American College of Cardiology Foundation & American Heart Association. (2013). 2013 ACCF/AHA Guideline for the Management of ST-Elevation Myocardial Infarction. Circulation, 127, e362-e425. Web.

Levis, J. T., Mercer, M. P., Thanassi, M., & Lin, J. (2010). Factors Contributing to Door-to-Balloon Times of ≤90 Minutes in 97% of Patients with ST-Elevation Myocardial Infarction: Our One-Year Experience with a Heart Alert Protocol. Permanente Journal, 14(3), 4–11.

Mathews, R., Peterson, E. D., Li, S., Roe, M. T., Glickman, S. W., Wiviott, S. D.,… Wang, T. Y. (2011). Use of Emergency Medical Service Transport Among Patients With ST-Segment–Elevation Myocardial Infarction. Circulation, 124, 154-163. Web.

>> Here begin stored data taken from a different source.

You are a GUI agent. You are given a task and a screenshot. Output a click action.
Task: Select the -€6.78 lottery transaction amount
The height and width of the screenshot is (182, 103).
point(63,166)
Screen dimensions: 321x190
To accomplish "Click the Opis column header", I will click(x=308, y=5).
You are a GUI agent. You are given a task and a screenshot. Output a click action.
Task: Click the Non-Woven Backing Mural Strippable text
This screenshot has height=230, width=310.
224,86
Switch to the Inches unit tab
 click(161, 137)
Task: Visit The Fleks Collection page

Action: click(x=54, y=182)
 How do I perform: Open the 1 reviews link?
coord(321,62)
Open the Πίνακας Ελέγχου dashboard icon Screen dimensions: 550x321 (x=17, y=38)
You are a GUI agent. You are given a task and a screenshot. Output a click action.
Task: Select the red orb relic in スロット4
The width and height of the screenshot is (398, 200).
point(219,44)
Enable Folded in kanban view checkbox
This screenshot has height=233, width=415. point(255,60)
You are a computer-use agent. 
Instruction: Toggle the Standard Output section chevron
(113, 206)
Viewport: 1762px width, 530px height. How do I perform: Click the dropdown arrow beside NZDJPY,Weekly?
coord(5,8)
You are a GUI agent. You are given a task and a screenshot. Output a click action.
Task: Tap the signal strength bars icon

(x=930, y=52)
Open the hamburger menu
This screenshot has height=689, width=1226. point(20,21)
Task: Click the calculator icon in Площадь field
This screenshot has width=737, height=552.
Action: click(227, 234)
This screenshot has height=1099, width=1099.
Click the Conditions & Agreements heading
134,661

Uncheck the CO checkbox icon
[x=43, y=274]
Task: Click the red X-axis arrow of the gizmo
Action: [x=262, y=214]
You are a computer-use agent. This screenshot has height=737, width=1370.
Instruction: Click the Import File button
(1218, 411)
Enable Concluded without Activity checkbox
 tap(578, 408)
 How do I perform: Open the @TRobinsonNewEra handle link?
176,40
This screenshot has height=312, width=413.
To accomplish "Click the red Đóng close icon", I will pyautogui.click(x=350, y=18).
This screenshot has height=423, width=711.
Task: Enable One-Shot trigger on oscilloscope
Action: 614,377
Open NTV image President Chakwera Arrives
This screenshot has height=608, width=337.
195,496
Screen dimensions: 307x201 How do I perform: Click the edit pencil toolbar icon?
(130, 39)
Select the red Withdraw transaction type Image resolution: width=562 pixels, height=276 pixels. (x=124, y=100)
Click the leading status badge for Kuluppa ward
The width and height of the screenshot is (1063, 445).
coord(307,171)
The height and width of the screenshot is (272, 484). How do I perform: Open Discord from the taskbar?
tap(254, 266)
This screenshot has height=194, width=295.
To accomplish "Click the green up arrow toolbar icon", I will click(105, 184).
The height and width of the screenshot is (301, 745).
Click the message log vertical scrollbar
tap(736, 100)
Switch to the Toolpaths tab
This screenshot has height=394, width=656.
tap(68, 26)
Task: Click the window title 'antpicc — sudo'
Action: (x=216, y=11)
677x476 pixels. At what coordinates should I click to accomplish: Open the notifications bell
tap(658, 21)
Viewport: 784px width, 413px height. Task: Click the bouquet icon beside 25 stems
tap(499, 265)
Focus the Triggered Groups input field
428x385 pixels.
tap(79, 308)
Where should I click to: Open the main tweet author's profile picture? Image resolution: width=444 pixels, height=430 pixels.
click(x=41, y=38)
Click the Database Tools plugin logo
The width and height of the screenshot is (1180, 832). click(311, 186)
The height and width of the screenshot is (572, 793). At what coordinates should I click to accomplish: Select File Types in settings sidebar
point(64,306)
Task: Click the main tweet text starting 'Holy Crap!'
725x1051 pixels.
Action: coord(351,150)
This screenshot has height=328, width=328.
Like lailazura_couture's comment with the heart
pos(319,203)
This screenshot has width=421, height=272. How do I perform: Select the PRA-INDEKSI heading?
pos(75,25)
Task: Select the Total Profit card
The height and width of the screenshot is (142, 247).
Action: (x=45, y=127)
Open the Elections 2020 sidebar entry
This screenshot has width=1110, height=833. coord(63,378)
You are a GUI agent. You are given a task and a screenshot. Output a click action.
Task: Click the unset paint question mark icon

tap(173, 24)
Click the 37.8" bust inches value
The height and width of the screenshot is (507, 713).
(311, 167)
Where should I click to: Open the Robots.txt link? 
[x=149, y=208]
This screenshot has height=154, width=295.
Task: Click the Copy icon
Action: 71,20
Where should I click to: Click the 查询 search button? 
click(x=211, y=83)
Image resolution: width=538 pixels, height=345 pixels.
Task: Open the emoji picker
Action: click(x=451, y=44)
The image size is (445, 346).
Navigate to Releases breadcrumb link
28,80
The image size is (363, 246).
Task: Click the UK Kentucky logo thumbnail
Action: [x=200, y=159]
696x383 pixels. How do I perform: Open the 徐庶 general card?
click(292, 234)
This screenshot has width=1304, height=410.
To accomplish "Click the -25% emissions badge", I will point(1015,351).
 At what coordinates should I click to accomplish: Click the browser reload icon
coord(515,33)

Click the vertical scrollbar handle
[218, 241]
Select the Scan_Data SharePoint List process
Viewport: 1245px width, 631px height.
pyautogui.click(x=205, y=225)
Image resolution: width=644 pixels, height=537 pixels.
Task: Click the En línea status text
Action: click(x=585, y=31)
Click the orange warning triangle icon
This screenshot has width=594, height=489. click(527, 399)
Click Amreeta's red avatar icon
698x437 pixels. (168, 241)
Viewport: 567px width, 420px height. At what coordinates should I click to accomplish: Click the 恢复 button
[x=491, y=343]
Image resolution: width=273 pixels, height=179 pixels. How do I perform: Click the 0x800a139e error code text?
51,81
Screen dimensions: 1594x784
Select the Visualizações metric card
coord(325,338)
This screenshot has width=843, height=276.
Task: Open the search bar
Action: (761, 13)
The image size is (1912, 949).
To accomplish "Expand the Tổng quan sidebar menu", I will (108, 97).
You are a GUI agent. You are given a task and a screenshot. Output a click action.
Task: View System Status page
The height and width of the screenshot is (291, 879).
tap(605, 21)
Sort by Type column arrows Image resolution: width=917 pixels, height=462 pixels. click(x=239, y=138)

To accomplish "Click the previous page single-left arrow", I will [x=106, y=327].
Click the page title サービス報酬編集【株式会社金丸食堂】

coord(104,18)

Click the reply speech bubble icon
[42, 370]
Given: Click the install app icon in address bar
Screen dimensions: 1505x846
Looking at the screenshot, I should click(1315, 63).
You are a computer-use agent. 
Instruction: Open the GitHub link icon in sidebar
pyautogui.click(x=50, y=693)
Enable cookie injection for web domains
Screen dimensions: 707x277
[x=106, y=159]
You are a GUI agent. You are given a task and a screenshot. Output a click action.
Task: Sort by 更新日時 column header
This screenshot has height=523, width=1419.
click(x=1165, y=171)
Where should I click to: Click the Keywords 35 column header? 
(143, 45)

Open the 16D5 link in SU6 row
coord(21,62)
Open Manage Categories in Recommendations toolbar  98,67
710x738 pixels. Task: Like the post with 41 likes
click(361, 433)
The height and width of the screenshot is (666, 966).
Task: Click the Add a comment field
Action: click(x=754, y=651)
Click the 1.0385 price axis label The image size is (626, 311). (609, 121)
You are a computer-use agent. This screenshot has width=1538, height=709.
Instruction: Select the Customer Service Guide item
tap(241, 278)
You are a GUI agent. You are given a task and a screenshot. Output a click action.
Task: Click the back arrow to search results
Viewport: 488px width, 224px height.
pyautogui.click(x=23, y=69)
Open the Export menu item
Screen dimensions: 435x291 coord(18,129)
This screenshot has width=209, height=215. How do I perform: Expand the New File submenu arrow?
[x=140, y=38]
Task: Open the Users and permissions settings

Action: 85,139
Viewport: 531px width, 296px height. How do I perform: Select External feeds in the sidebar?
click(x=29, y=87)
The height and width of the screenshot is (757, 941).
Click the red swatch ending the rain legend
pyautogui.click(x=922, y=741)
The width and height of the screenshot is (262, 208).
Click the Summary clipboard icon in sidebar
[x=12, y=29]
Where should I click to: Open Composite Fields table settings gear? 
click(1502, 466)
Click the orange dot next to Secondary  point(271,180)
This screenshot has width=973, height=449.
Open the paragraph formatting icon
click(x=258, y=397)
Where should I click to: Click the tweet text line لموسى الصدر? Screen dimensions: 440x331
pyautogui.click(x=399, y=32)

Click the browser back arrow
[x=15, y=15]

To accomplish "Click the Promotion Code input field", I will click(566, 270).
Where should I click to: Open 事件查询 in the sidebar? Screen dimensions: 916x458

Peterson, M. C., Syndergaard, T., Bowler, J., & Doxey, R. (2012). A systematic review of factors predicting door to balloon time in ST-segment elevation myocardial infarction treated with percutaneous intervention. International Journal of Cardiology, 157(1), 8-23. Web.

Stowens, J. C., Sonnad, S. S., & Rosenbaum, R. A. (2015). Using EMS Dispatch to Trigger STEMI Alerts Decreases Door-to-Balloon Times. Western Journal of Emergency Medicine, 16(3), 472–480. Web.

Victor, S. M., Gnanaraj, A., Vijayakumar, S., Pattabiram, S., & Mullasari, A. S. (2012). Door-to-balloon: Where do we lose time? Single centre experience in India. Indian Heart Journal, 64(6), 582–587. Web.